The prompt for this specific one was: low poly 3d, castle construction site, birds eye view, fantasy medieval, game, crane, --ar 16:9
-M
I was wondering... why not name it Guild Master? If the name is not taken, go for it. Guild Master sounds so much cooler
It's taken. We wanted that name first as well. -M
Day 2 of asking for Melon-Pan tier list.
You never use a singleton in code except the service locator. Period.
I think most architectural experts would select design patterns to fit the scale of the project.
Wildly over-engineering a small project because you have a dogmatic objection to a particular pattern is not good design, at least in my opinion.
@@JackFoz454 Sorry, I can't think of any project size, which doesn't benefit from unit testing and is too small to use aprox. 200 loc for a service locator. It simply doesn't exist. On the contrary - a service locator is a pattern to speed up the development of smaller projects, as it makes reuse of components a breeze. I stay to my statement - there is no justication of a singleton except the service locator. Nothing dogmatic about it, it is pragmatic. Period.
@@SunSailor If the singleton pattern has no benefit for small and beginner projects, why do you think it's so ubiquitous in small and beginner projects?
If your solution really were objectively better in all circumstances, would it not proliferate accordingly?

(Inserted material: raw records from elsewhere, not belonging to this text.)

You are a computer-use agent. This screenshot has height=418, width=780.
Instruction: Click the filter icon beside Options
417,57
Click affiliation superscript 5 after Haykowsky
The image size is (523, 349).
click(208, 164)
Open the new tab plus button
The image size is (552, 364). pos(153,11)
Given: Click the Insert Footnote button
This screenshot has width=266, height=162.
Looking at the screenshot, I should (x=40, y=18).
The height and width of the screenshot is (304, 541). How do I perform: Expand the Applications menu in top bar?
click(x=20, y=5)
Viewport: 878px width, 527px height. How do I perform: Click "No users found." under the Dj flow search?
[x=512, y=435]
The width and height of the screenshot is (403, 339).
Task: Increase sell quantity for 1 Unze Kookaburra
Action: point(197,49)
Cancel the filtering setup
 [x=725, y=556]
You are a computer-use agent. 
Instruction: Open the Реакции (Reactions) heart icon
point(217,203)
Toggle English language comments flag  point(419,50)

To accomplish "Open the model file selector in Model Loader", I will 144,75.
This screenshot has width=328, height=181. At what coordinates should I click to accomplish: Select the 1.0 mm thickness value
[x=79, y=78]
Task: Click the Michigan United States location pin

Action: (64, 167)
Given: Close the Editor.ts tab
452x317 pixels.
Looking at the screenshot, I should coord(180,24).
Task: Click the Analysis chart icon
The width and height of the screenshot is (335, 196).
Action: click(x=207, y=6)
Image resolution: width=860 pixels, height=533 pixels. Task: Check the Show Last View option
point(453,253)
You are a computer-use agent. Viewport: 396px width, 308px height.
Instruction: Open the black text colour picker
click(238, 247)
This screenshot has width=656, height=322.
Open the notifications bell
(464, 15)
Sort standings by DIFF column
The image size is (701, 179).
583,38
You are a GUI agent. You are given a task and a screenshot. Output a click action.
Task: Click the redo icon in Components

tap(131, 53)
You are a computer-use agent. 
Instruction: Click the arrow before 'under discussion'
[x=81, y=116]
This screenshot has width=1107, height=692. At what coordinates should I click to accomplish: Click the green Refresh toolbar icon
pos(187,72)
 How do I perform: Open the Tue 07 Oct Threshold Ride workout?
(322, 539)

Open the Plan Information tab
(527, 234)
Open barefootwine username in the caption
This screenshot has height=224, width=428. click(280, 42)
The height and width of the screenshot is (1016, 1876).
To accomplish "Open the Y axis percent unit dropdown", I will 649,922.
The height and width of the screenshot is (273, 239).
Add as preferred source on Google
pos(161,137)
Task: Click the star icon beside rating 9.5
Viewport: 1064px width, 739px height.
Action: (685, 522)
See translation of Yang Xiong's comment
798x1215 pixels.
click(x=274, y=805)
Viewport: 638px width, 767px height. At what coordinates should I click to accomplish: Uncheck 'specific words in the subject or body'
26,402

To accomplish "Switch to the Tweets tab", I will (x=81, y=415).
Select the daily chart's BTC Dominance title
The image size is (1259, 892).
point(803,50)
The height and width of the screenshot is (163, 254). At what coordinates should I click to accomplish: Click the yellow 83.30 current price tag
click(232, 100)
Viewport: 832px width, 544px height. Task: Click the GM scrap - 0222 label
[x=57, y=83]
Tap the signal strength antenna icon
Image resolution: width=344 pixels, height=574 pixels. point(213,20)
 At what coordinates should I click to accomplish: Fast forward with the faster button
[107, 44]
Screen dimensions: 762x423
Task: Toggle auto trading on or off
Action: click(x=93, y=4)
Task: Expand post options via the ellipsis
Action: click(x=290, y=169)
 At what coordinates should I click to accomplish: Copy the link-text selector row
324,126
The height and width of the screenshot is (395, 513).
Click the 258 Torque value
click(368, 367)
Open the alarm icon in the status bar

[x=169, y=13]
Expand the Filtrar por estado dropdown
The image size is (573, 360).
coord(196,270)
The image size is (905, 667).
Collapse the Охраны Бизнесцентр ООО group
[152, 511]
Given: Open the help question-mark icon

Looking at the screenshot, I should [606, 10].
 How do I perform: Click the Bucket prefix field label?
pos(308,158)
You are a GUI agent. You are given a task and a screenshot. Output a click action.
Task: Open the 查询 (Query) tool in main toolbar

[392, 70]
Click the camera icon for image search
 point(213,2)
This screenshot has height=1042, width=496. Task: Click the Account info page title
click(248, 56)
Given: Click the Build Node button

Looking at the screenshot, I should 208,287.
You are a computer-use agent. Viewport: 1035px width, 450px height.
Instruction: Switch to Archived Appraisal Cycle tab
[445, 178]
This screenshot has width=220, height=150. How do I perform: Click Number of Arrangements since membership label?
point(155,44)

@@JackFoz454 Because people don‘t know it better. Don‘t see any real argument in your post. There is no justifiable reason to use a singleton not managed by a service locator. If you don’t understand that, your skills are not developed enough to understand. Doesn’t make the singleton right. Continue learning, and you may understand, rookie.
@@SunSailor I'll ignore the weird personal attack, but feel free to reflect on what it says about the strength of your own argument.
My argument is that singletons are widespread in small and beginner projects because they are simple and effective in small and beginner projects.
You claim that your alternative is objectively better, and the only reason it hasn't caught on is that the rest of the software world is not as clever as you. Good luck with that.
Honestly have never seen a video with as much bad advice in it as this one. You would make a better game faster if you did the exact opposite of what they say.
Any examples? How would you make it better? They give pretty common advice, so it'd be interesting to hear what you would give as advice.